—Bien, Gidolet, como usted ya parece saber, empezó a buscar otra forma de colar sus implantes a la población —tosió Ciforentes—. Lleva muchos años desarrollando implantes que pueden pasar por normales, pero que incluyen un dispositivo altamente sofisticado para acoplarse al cerebro de quien los lleva.
—¡Qué tontería! —estalló Mariana.
—¿Cómo saben eso? —preguntó Godorik—. ¿No han dicho que nunca han visto uno?
—Hemos estado en contacto con varios antiguos empleados de Gidolet, incluyendo uno de sus desarrolladores principales, que sufrieron escrúpulos de conciencia y quisieron desertar —suspiró Ciforentes—. Lamentablemente, todos han sido… liquidados.

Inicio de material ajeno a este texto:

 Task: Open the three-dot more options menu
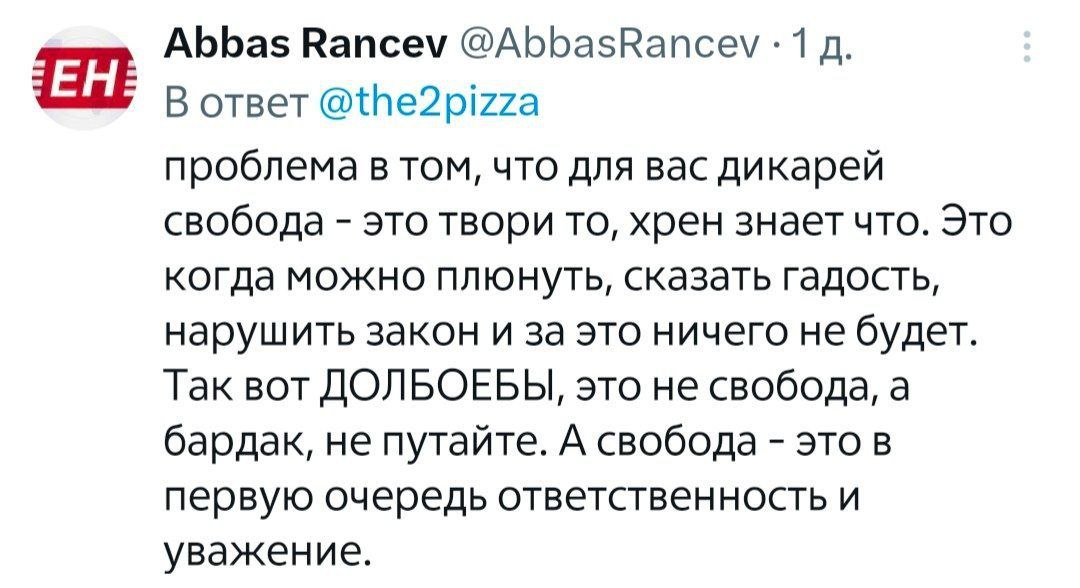(x=1026, y=48)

—Mire —intervino Mariana, exasperada—. Se está montando usted aquí una película digna de ser llevada al cine, pero todo esto está muy lejos de ser posible. ¿Cree usted de verdad que en esta ciudad, tan vigilada como está, es posible hacer desaparecer, o liquidar, a tanta gente sin que ello despierte sospechas? La policía intervendría mucho antes, y por muchos recursos que tenga ese Gidolet…
—Ah, aquí está el quid de la cuestión —dijo Ciforentes—. Los altos mandos de la policía son parte de esta conspiración.
—Eso es ridículo.
—Suena ridículo, pero es así —se ofendió el hombre—. Y voy a decirle por qué. ¿Sabe cuál es el auténtico objetivo de todo este demente plan?
—… no.
—Bien, pues es derrocar a la Computadora —soltó Ciforentes, cruzándose de brazos.
Godorik y Mariana intercambiaron una mirada.
—¿Para qué? —preguntó ella.
—Para colocarse ellos en su lugar, por supuesto —afirmó Ciforentes.